- [ACTION ITEM]: Taking each line of the material in turn, count those with the string "value" and answer with the count alone.

----

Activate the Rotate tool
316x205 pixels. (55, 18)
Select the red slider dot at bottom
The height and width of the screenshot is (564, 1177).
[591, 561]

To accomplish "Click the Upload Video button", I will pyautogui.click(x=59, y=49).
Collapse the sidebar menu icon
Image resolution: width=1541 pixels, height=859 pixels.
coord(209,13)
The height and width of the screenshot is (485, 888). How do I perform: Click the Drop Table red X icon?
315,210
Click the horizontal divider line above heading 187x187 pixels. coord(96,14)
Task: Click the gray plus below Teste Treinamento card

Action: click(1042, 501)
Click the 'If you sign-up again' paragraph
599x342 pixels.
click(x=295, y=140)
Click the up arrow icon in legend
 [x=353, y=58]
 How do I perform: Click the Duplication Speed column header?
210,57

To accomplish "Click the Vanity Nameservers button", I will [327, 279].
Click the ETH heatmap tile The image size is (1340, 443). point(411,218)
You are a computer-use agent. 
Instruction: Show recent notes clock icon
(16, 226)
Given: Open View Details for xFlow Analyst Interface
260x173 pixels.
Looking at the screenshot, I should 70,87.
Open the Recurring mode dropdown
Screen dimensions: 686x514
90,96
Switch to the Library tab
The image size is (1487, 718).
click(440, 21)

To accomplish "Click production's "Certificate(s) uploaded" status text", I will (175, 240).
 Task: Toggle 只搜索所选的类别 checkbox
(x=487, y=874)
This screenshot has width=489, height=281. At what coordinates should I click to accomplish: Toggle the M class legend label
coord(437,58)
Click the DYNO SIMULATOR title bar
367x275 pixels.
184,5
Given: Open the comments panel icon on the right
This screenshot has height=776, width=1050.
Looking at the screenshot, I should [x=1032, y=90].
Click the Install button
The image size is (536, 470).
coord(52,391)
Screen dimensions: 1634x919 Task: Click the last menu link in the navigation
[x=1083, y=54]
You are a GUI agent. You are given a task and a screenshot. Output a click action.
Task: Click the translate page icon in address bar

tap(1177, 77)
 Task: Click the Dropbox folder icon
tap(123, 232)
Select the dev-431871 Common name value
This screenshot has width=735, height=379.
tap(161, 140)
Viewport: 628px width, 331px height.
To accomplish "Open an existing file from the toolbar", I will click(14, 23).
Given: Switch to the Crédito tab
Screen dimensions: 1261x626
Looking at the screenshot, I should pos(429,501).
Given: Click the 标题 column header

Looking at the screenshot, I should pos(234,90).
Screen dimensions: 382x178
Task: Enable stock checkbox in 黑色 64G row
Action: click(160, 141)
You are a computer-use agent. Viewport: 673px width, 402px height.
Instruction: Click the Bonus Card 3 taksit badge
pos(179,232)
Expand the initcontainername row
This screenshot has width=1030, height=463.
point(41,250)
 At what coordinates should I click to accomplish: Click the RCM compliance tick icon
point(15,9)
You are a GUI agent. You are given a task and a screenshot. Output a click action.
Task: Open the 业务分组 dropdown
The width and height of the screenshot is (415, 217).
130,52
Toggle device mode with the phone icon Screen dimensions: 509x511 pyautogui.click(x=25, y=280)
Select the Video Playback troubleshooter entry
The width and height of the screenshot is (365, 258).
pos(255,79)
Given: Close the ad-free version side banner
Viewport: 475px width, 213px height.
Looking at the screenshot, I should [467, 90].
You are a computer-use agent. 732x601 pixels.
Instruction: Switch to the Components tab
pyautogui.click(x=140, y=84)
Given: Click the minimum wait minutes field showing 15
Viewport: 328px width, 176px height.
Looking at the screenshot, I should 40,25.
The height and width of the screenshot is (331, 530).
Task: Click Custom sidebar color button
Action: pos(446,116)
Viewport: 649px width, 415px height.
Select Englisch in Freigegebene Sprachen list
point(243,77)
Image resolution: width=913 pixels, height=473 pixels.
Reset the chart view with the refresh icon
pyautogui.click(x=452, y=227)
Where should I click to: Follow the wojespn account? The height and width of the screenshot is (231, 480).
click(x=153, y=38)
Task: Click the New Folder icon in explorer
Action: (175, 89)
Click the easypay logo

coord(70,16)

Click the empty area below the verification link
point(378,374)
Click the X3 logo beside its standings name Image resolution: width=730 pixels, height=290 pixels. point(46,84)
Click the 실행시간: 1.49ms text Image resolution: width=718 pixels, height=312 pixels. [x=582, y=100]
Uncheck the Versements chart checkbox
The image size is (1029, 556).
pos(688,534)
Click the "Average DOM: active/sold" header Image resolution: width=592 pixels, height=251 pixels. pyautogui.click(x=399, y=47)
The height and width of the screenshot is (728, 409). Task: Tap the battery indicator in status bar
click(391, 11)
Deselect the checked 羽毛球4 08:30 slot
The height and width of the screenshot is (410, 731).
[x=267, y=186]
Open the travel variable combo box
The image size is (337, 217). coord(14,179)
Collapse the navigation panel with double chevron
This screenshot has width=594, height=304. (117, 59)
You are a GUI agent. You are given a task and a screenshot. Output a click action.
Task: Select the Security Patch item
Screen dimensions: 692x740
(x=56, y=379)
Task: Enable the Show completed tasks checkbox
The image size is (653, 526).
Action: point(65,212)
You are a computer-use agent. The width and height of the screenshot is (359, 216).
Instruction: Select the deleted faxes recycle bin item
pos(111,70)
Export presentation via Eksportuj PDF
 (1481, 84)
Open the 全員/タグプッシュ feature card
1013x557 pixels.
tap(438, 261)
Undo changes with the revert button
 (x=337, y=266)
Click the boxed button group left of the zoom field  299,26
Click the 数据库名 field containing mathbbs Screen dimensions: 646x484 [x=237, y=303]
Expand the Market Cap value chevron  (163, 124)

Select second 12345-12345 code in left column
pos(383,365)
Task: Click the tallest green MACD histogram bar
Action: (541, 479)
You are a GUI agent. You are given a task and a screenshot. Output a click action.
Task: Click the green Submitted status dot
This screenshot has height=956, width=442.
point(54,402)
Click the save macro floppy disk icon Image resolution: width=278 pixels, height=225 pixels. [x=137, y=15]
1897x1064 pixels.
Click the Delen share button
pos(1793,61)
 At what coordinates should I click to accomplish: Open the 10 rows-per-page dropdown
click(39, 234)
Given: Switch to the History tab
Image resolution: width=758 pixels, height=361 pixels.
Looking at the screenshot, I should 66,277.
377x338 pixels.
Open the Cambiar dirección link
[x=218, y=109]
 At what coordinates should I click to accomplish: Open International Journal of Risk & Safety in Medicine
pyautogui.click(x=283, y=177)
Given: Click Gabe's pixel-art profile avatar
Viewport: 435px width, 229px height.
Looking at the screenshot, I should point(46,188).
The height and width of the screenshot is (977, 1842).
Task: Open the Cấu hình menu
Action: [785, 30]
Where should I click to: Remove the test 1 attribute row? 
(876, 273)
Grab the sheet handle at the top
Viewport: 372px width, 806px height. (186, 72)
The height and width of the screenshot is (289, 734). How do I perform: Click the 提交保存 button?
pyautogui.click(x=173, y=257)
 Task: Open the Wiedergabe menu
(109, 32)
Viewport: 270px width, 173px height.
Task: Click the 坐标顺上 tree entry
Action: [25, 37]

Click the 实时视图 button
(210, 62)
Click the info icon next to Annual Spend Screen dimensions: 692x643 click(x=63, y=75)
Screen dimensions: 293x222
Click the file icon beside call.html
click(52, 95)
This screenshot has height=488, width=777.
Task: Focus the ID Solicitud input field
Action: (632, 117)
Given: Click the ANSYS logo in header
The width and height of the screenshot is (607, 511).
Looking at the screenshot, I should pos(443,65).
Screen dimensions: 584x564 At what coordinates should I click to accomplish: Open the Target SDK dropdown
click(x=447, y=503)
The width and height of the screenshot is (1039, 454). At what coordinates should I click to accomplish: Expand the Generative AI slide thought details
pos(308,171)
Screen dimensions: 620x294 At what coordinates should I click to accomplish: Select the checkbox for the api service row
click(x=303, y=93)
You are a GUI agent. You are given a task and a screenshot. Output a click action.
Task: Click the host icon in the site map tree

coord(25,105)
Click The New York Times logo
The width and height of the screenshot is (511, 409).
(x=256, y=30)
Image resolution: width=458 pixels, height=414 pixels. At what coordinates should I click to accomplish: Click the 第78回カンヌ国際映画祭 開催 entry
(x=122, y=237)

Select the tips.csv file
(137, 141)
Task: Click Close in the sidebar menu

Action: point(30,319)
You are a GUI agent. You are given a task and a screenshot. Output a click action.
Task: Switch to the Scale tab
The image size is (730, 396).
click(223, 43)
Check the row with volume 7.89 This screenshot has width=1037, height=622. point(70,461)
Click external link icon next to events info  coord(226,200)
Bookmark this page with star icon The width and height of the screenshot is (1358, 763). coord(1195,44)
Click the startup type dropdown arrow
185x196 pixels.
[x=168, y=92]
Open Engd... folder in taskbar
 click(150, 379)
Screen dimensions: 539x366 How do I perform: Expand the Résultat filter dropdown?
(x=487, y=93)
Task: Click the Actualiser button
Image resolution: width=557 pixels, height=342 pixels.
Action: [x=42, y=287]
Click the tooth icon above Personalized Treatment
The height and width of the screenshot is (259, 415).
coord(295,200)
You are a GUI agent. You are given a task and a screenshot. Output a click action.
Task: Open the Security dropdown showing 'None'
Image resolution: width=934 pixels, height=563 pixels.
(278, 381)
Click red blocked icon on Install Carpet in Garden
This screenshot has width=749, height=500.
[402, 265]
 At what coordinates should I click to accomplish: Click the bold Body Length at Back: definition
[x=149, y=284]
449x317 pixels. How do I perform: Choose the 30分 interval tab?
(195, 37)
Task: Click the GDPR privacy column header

----

- [PROBLEM SOLUTION]: 2